Tuning Memory for Containers
Getting container memory limits right -- and debugging when they're wrong
Why Container Memory Is Different
On a bare-metal server, all processes share a single pool of memory managed by the kernel. Containers change this model fundamentally: each container gets its own memory boundary enforced by the kernel's cgroup memory controller. Understanding how that controller works is the difference between a stable production deployment and mysterious OOM kills at 3 AM.
This page focuses on cgroup v2, which is the recommended cgroup version for all new deployments (declared production-ready in kernel v4.5).
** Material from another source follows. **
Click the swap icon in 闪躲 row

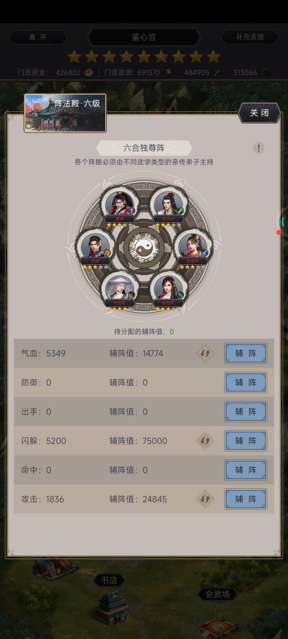pyautogui.click(x=205, y=441)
If you're still on cgroup v1, the concepts are similar but the interface files differ. See Memory Cgroups for v1 vs v2 differences.
The Four Memory Knobs
The cgroup v2 memory controller exposes four files that control how much memory a group of processes can use. They form a hierarchy from hard enforcement to soft protection:
memory.max <- Hard ceiling. Exceed this and die.
|
memory.high <- Soft ceiling. Exceed this and get throttled.
|
| (normal operation zone)
|
memory.low <- Soft floor. Protected from reclaim (best-effort).
|
memory.min <- Hard floor. Absolutely protected from reclaim.
| File | Type | What Happens | Default |
|---|---|---|---|
memory.max |
Hard limit | OOM killer invoked when exceeded | max (no limit) |
memory.high |
Soft limit | Processes throttled, aggressive reclaim | max (no limit) |
memory.low |
Soft protection | Memory below this is protected from reclaim (best-effort) | 0 |
memory.min |
Hard protection | Memory below this is never reclaimed | 0 |
memory.max: The Hard Limit
When a cgroup's memory usage reaches memory.max, the kernel tries reclaim within that cgroup. If reclaim fails to free enough memory, the cgroup OOM killer is invoked and a process within the cgroup is killed. The host system is unaffected -- this is a cgroup-scoped OOM, not a global one.
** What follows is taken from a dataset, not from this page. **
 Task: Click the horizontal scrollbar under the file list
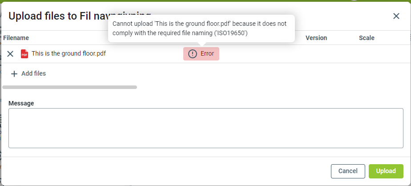coord(70,87)
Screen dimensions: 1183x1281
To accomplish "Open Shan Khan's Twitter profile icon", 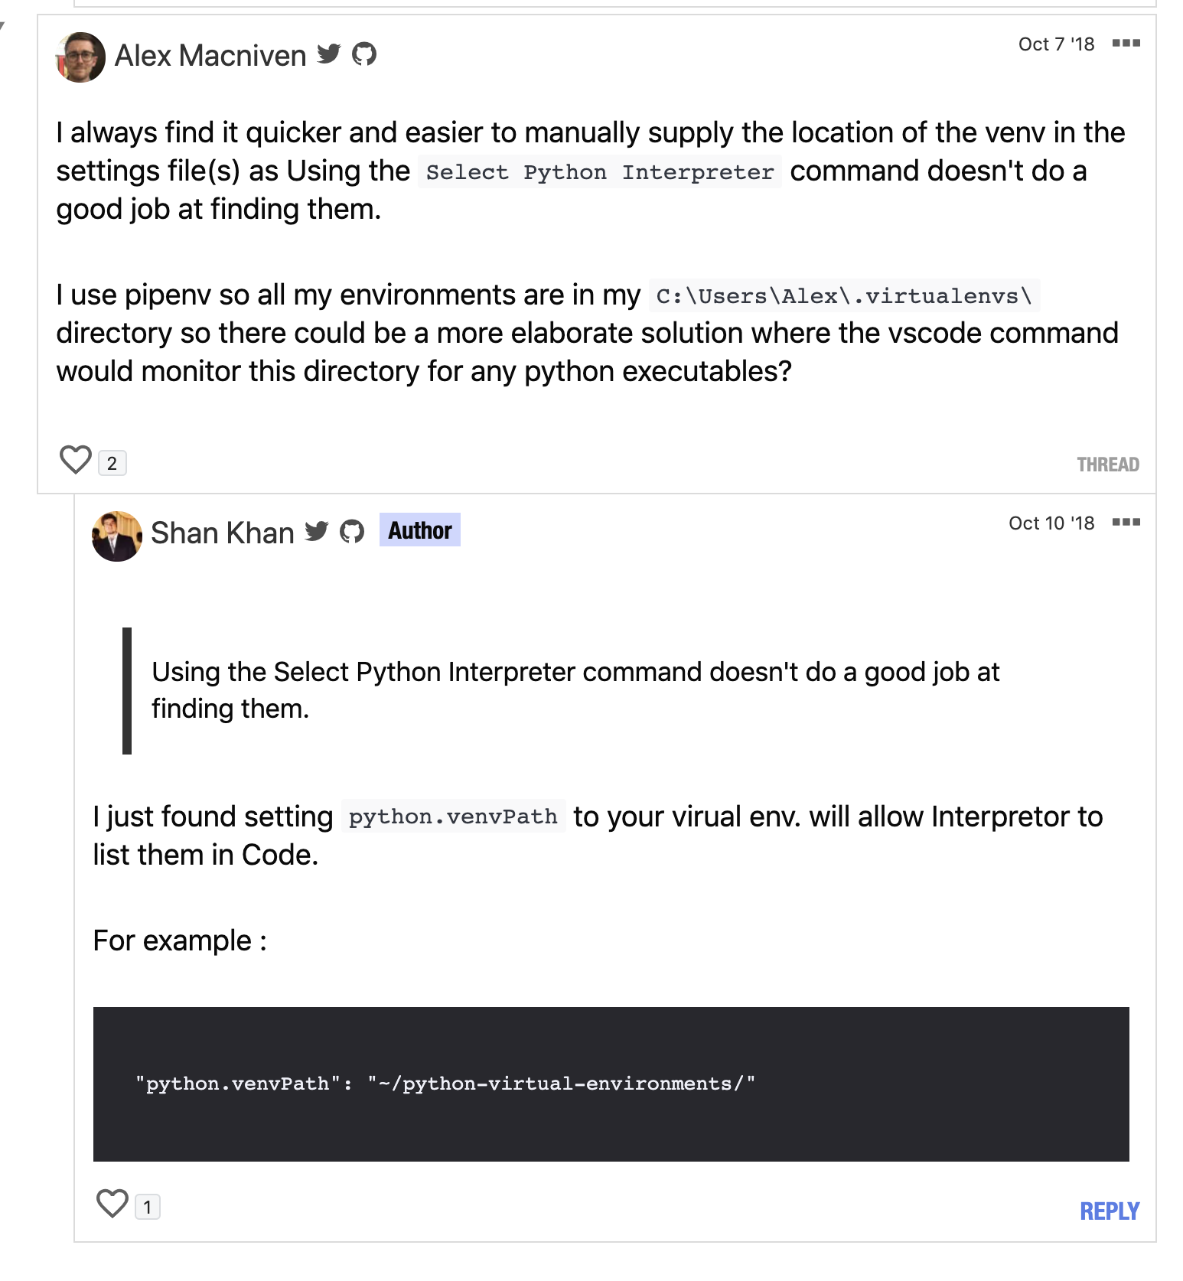I will [317, 530].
This is the wall your container cannot climb over. It exists to prevent a single container from starving the rest of the system.
memory.high: The Soft Limit
memory.high is more nuanced. When usage exceeds this threshold, the kernel does not kill anything. Instead, it aggressively reclaims memory from the cgroup and throttles allocating processes -- they're put to sleep until the reclaim frees enough pages.
# Throttle at 800MB, kill at 1GB
echo 800M > /sys/fs/cgroup/mycontainer/memory.high
echo 1G > /sys/fs/cgroup/mycontainer/memory.max
Why have both? Because memory.high creates back-pressure. Instead of running at full speed until you hit a wall and die, your application slows down gradually. This gives monitoring time to detect the problem and is far gentler than an OOM kill.
Think of it like a speed limit vs a cliff
memory.high is a speed limit sign -- you slow down when you hit it. memory.max is the edge of a cliff -- you go over it and you're dead.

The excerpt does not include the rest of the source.